Minister for Sport, Senator Kate Lundy, during a joint press conference at Parliament House in Canberra. Photo: Alex Ellinghausen

The government has paid more than $170,000 to external consultants to address complaints of bullying and inappropriate behaviour at the Australian Sports Commission.

Sports Minister Kate Lundy has confirmed that nine complaints of bullying, harassment and unacceptable communication style at the commission had been lodged since January 2010.

The complaints were upheld in almost all cases, leading to sanctions that included formal warnings, a fine, a suspension and a sacking.

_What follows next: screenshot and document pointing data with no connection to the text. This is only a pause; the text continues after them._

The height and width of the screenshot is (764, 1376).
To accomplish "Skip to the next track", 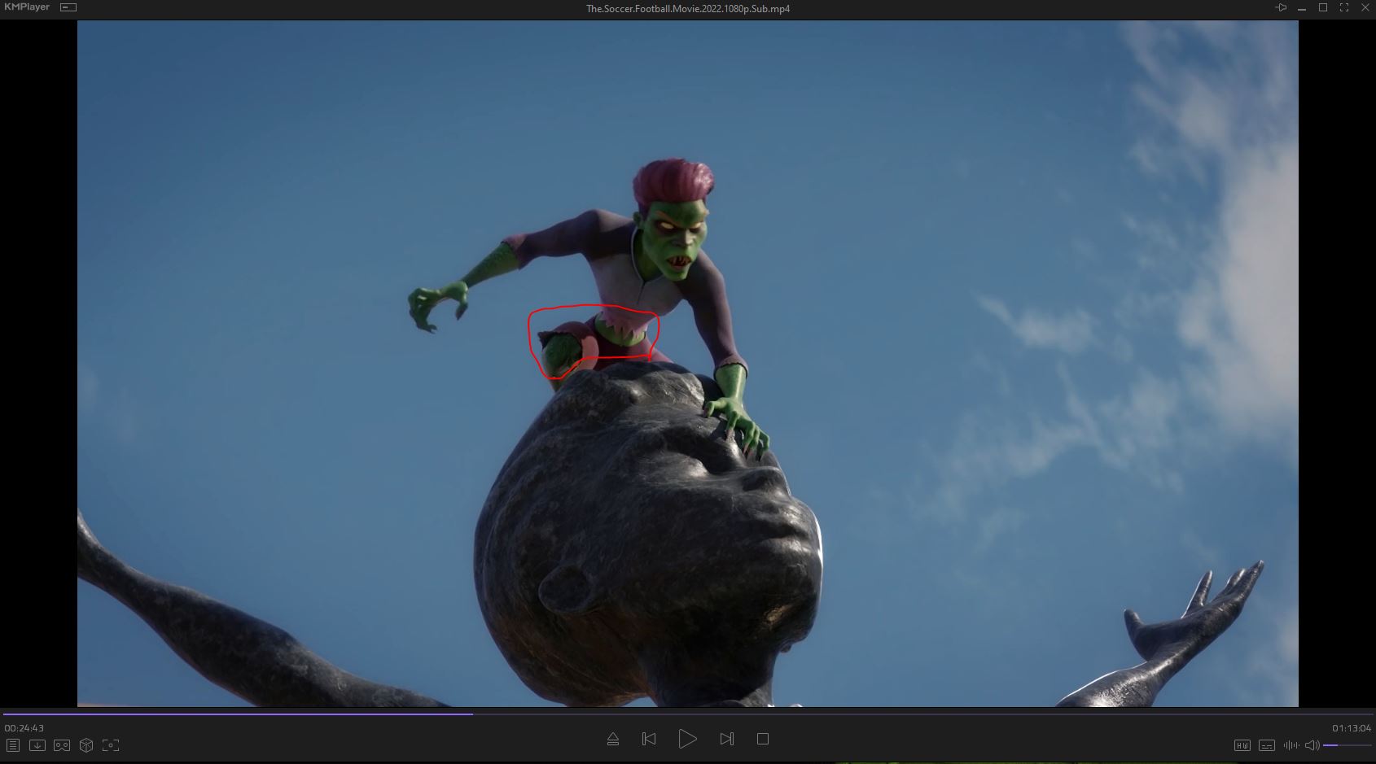I will coord(727,739).
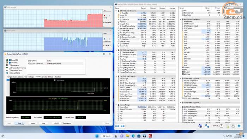Enable the Stress cache checkbox
247x139 pixels.
pos(10,65)
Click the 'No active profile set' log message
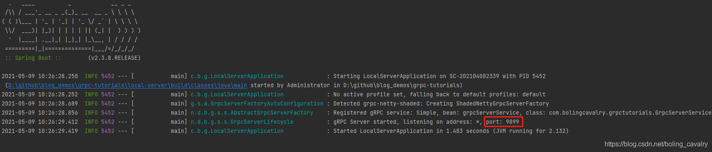 coord(440,94)
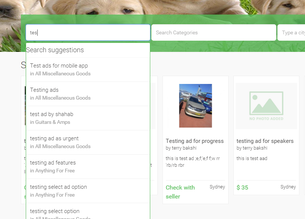Select the "testing select option" suggestion
Image resolution: width=305 pixels, height=219 pixels.
point(55,211)
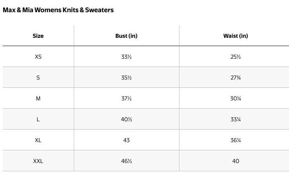Click the 40½ bust measurement cell
Viewport: 289px width, 176px height.
tap(126, 119)
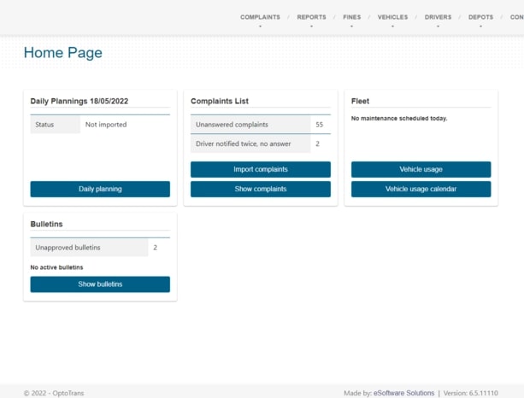Viewport: 524px width, 398px height.
Task: Click Show bulletins button
Action: coord(100,284)
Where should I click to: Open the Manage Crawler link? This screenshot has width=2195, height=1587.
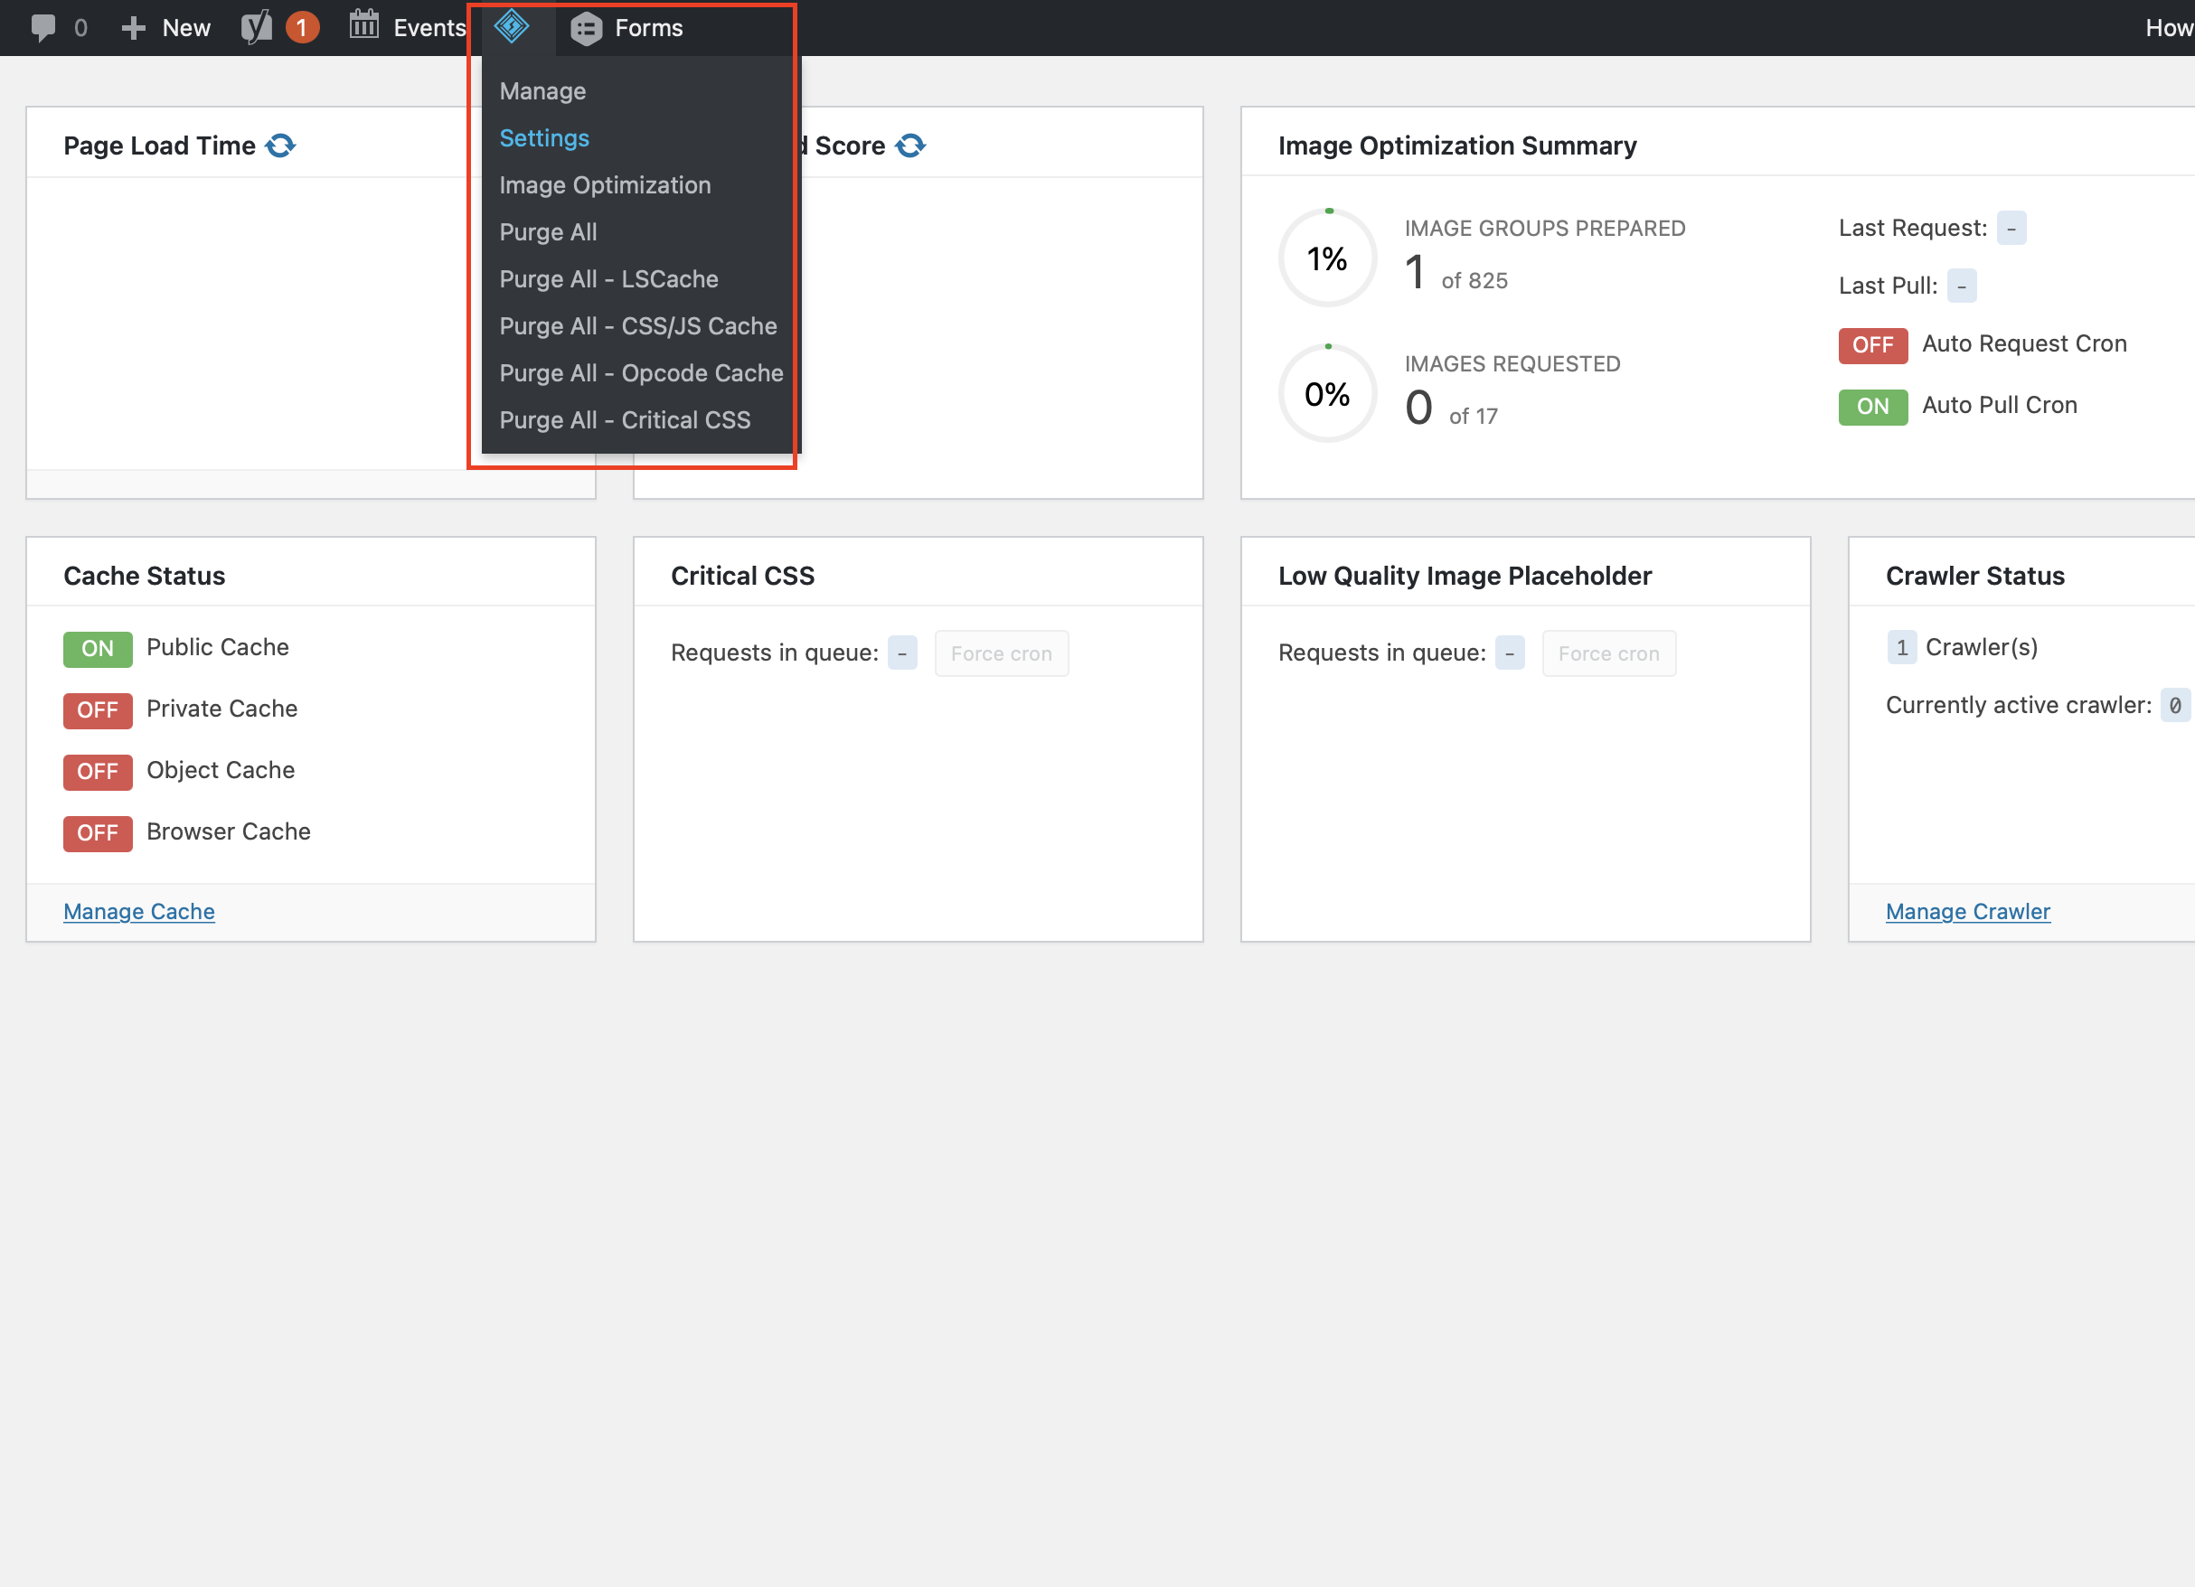tap(1968, 912)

Two external consultants dealt with five of the complaints, costing taxpayers a total of $173,145.

Recently, Senator Lundy made written replies to questions on notice arising from last October's Senate estimates hearings. Liberal senator Eric Abetz asked a series of specific questions relating to allegations of bullying and harassment at the ASC.

One person resigned from the ASC last year when confronted with claims relating to a failure to declare a conflict of interest.

In response to the bullying allegations, Senator Lundy gave details of the instances and said all had been upheld, except for claims that athletes were being harassed. "Seven instances involved a single complainant. One instance relating to bullying and harassment of athletes involved two complainants, and an instance relating to unacceptable communication style also involved two complainants.

"Therefore, in total, there have been 11 complainants. The complaints were upheld in all cases, except for the complaint regarding bullying and harassment of athletes.

"In this matter, following an investigation by an external consultant, it was determined that there was no case to answer." Senator Lundy said actions that had been taken by the ASC to address the complaints included training, mentoring, counselling, reassignment of duties and changes to supervisory responsibilities.

The sanctions applied included formal warnings and, in one instance, a fine and a suspension.

"In relation to one of the cases of inappropriate and unprofessional behaviour towards a subordinate, the sanction applied was termination of employment," the minister said. Asked by Senator Abetz what costs had been incurred by the ASC in managing the cases, Senator Lundy said four of the nine complaints had been managed internally.

"The costs incurred by the ASC in dealing with, or addressing, the other five complaints since January 2010 have been for the engagement of external consultants," she said.

"Since January 2010, the ASC has engaged CPM Reviews ($58,673) and QMS Investigation [Quality Management Solutions] ($114,472) to provide investigation services."